Aviation incident in the Channel Islands

The 1936 Jersey Air Disaster occurred on 31 July 1936 when the Cloud of Iona, a Saro Cloud flying boat operated by Guernsey Airways, ditched into the sea off Jersey, Channel Islands, during a flight between Guernsey and Jersey. Investigators believed that the flying boat failed to reach its destination due to engine failure. All ten on board were assumed to have died.

==Accident==
Guernsey Airways was formed in 1934 as a subsidiary of Jersey Airways to operate services between St Peter Port, Guernsey and St Brelade's Bay in Jersey. On 31 July 1936 the Cloud of Iona failed to arrive in Jersey.
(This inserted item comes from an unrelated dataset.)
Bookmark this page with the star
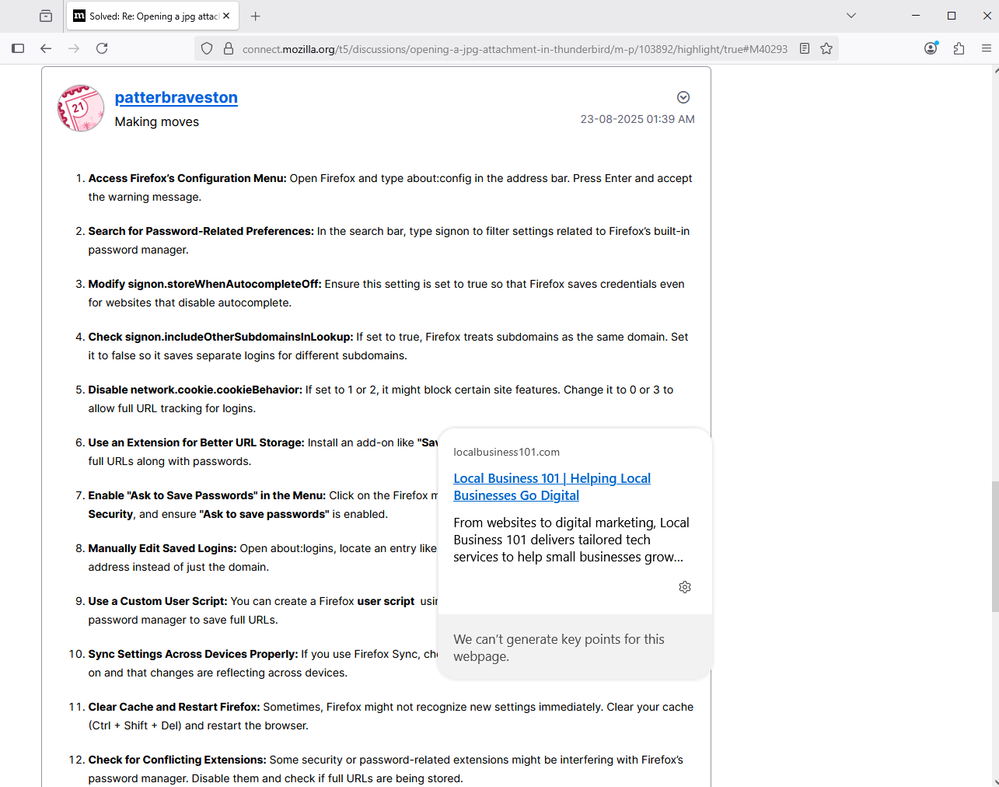 pos(826,48)
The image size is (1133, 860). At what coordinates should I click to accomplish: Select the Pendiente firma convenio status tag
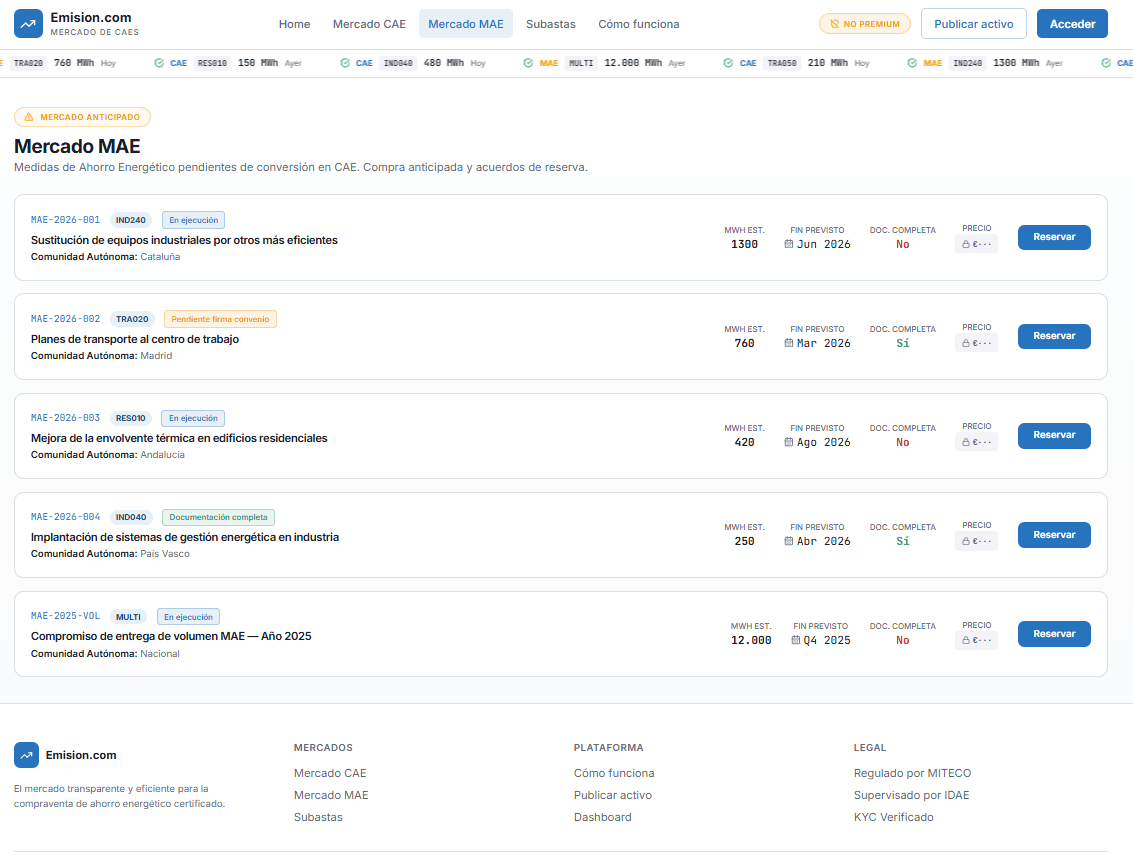[x=220, y=319]
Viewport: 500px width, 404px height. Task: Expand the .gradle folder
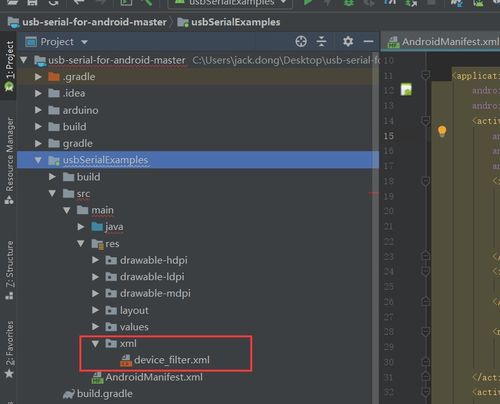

It had departed around 19:00 and the journey should have taken 20 minutes. The weather was poor and visibility was reduced by drizzle. At 22:00 the St Helier lifeboat was launched to search for the flying boat; it searched all night without finding anything. In the morning a number of French military aircraft from Cherbourg and Royal Air Force aircraft joined the search: an RAF aircraft reported sighting fabric and plywood in the sea. On 2 August three motorboats from Jersey returned with wreckage including wood, cushions and fabric, which was identified as coming from the Cloud of Iona. An official from Channel Islands Airways, the parent company of both Jersey and Guernsey Airways, made a statement:

Prolonged search by every means at the disposal of the company has failed to locate the actual place at which the missing air liner disappeared. Wreckage verified as part of the flying-boat has been found near the Minquiers Rocks, which indicates that the disaster took place between that position and Jersey. The search continues. The company expresses its deep regret to the relatives of those who must now be presumed to have lost their lives.

==Investigation==
It was concluded that, following total engine failure, the pilot was able to land safely on the sea and, although everyone onboard had time to put on their lifejacket, the aircraft was overturned and broken up by the sea and everyone drowned.

==Aircraft==
The aircraft involved was a twin-engined Saro Cloud flying boat built in 1932 and registered as G-ABXW. It was original operated by British Flying Boats Limited who named it the Cloud of Iona, before it was sold to Guernsey Airways in September 1934.

==Aftermath==
The inter-island seaplane service was suspended and did not operate again after the accident. The Cloud of Iona was to have been fitted with wireless equipment the week after the accident. In January 1937 the airline was prosecuted, in that they permitted the machine to be used on July 29, 30 and 31 without an approved wireless installation. They were fined £300.